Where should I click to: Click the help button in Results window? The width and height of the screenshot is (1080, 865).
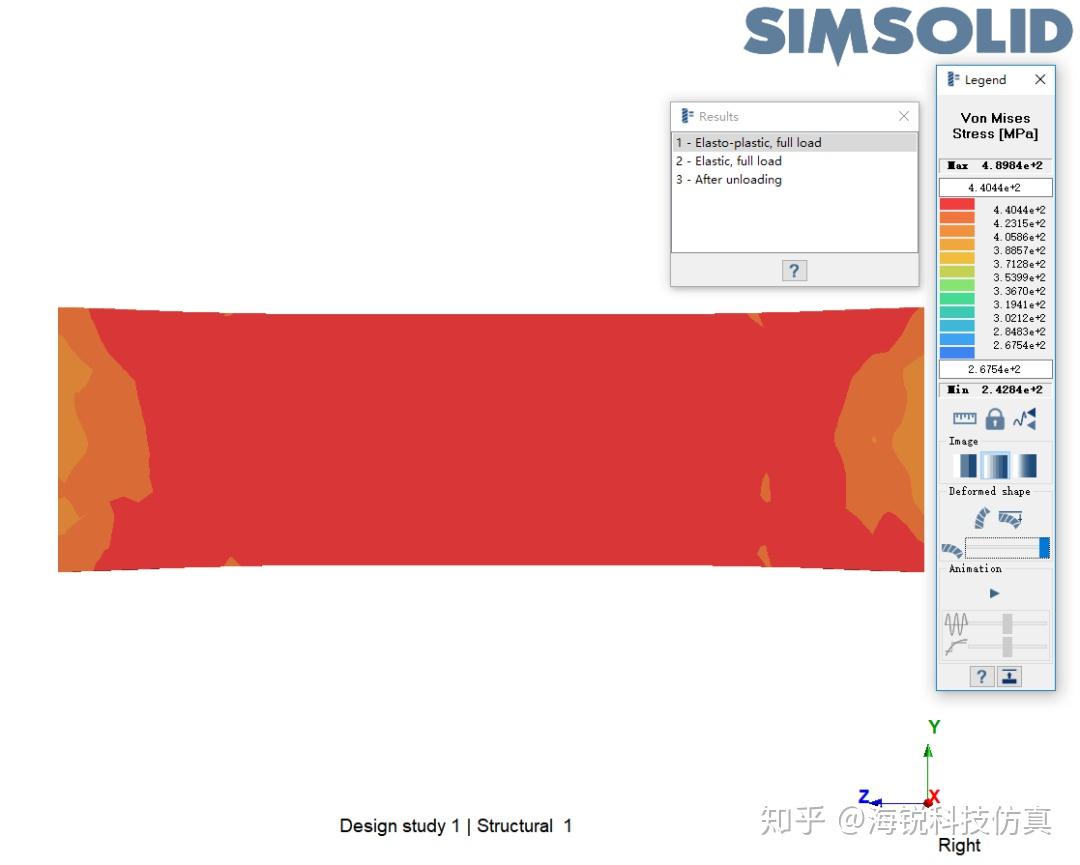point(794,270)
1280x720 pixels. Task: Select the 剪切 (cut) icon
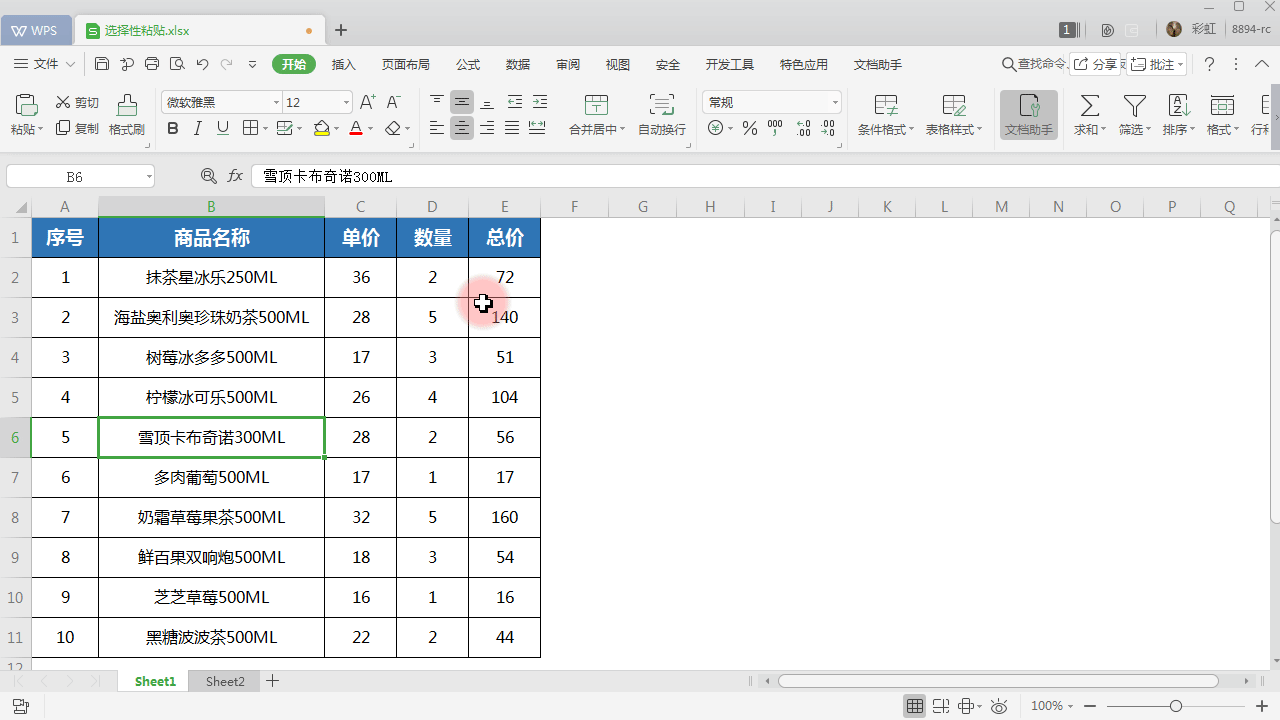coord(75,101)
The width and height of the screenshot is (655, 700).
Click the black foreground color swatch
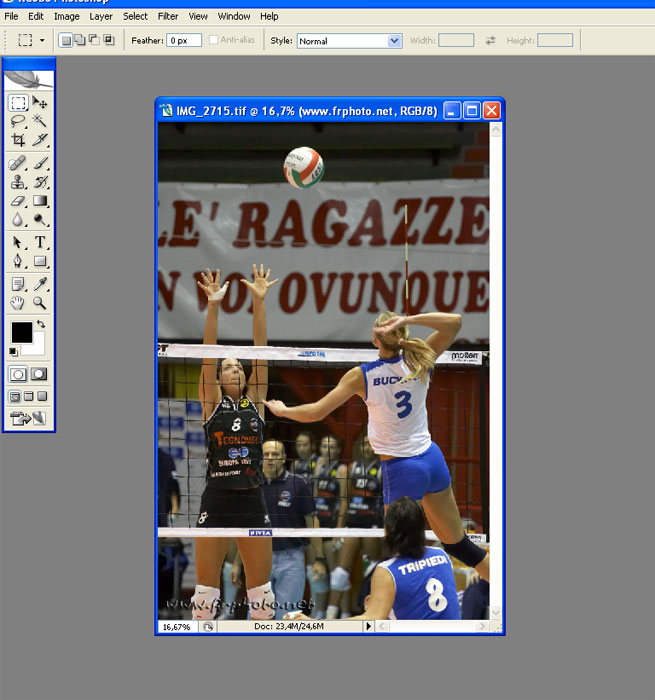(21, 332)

==

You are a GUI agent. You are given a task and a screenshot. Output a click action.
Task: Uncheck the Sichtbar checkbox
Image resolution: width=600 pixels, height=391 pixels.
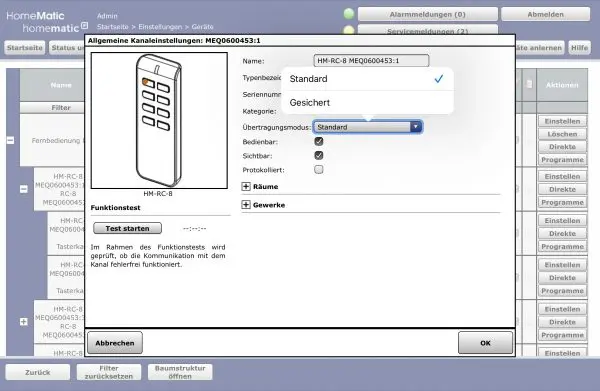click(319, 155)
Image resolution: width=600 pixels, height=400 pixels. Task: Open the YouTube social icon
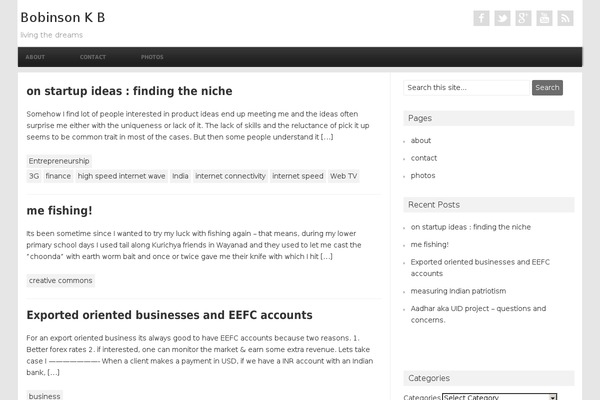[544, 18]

==

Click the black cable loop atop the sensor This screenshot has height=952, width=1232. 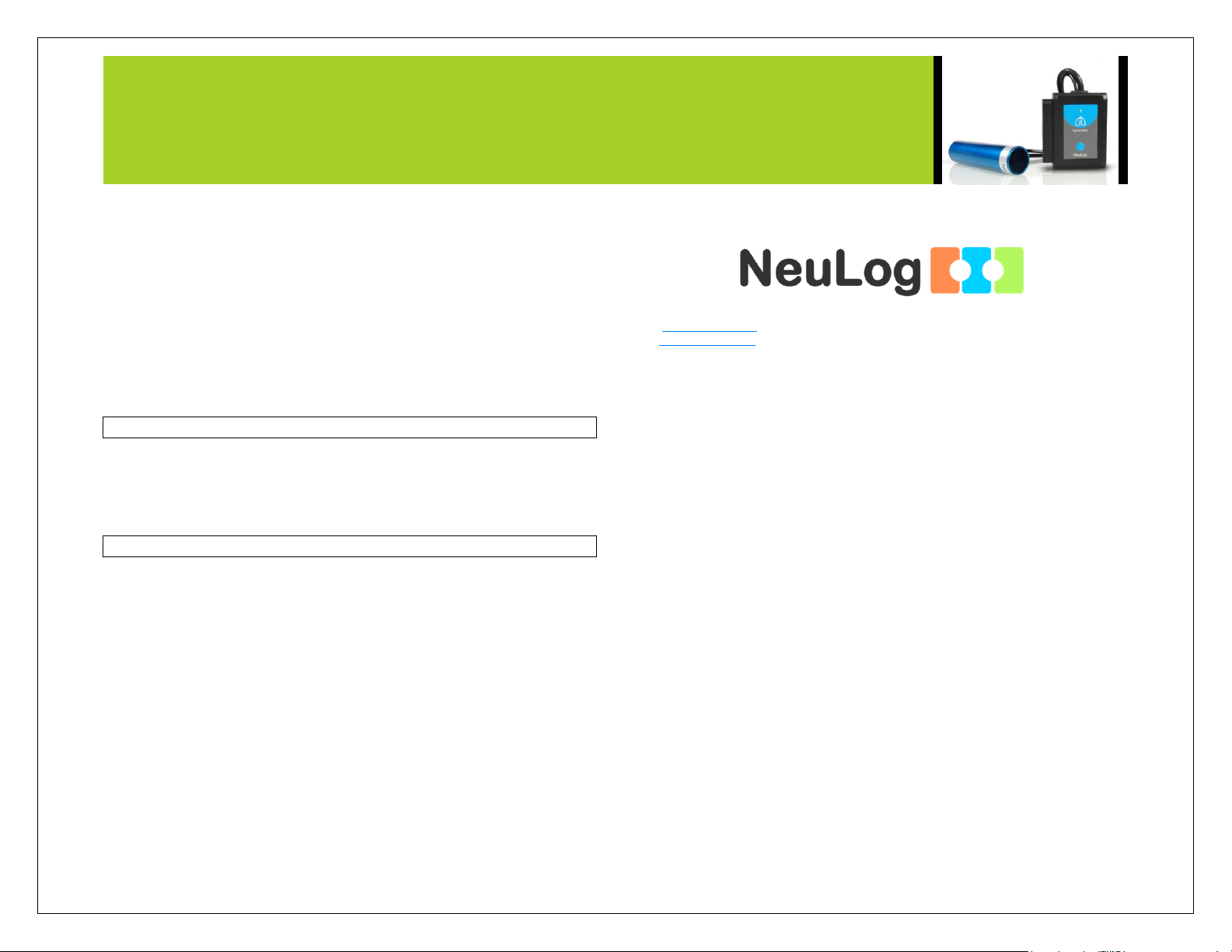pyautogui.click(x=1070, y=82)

Task brief: Your answer is the exact run of lines above from the one with "Where should I" through the one with "The width and height of the screenshot is (655, 700).", both ends included, minus any picture.

Completed exercise:
Where should I click to: Click the help button in Results window? The width and height of the screenshot is (1080, 865).
point(794,270)
1280x720 pixels. Task: Select the 剪切 (cut) icon
coord(75,101)
The width and height of the screenshot is (655, 700).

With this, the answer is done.